Two guards waited at the top.
Their flashlights jittered across the ladder shaft, rifles raised but unfocused—confused, not yet fully aware of what they were facing.
I didn’t hesitate.
My dagger—a razor-sharp Ka-Bar balanced to perfection—left my hand in a single fluid motion.
No thought. No hesitation. Muscle memory took over.
The blade struck the first guard in the throat with a wet, meaty thunk. He stiffened, eyes going wide as he tried—and failed—to scream. Blood pulsed hot and dark between his fingers as he clawed at the hilt.
He collapsed backward without a sound.
Elena was already moving.
She took the ladder in three silent strides, vaulted the final rung, and clamped a hand over the second guard’s mouth before he could react.
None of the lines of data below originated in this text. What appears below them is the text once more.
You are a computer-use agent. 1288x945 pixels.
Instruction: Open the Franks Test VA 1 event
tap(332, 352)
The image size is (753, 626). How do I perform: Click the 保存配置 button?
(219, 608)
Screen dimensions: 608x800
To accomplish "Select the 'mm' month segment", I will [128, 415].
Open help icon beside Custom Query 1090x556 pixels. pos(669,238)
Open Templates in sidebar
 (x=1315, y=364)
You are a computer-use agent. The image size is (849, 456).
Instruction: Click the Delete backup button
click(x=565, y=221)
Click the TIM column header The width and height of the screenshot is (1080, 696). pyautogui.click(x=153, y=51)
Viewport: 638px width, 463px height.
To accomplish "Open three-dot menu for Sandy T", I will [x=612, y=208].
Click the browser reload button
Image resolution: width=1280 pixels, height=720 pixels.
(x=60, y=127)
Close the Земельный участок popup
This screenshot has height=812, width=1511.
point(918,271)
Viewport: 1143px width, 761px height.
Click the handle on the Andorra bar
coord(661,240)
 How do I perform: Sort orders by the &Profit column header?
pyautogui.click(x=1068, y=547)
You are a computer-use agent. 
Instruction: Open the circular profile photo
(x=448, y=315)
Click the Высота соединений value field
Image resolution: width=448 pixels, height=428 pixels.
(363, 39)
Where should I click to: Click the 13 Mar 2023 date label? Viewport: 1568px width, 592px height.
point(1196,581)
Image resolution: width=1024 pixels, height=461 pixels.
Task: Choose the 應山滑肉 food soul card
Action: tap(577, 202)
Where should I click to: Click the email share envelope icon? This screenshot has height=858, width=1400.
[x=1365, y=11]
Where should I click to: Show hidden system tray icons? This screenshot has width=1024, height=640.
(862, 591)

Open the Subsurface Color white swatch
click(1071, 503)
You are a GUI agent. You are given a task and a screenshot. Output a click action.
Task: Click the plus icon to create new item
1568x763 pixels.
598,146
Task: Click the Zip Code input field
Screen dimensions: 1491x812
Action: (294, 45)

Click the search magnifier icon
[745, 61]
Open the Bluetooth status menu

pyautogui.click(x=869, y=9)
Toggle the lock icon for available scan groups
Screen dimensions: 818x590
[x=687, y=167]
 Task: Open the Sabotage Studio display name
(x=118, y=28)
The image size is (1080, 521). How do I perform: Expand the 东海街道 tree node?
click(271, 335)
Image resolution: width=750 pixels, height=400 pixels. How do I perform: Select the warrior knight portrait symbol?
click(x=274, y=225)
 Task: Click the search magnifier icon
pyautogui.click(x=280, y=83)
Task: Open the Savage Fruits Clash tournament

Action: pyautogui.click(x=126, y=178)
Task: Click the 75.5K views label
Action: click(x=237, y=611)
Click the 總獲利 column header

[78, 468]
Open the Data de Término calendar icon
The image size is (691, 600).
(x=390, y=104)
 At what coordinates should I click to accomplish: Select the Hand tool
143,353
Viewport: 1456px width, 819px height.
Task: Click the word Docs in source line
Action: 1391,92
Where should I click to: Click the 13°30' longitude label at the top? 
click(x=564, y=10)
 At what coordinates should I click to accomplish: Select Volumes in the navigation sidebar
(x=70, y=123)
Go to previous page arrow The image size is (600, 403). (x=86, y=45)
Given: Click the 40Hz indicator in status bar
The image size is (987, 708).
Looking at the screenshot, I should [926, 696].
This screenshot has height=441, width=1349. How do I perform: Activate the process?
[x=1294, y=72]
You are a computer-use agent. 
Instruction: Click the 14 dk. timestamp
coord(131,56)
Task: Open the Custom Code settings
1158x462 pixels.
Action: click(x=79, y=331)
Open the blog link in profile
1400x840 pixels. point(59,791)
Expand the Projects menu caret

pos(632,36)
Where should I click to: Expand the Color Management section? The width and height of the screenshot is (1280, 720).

Her other arm wrapped around his head, twisting with brutal efficiency.
A sharp crack echoed softly.
The guard went limp, crumpling like a marionette with its strings cut.
Both bodies hit the floor in near silence.
Amy flashed me a quick thumbs-up, her grin almost playful beneath the camo paint. Like this was routine. Like this was just another exercise on a range back home.
Like eighteen people hadn’t died to get us here.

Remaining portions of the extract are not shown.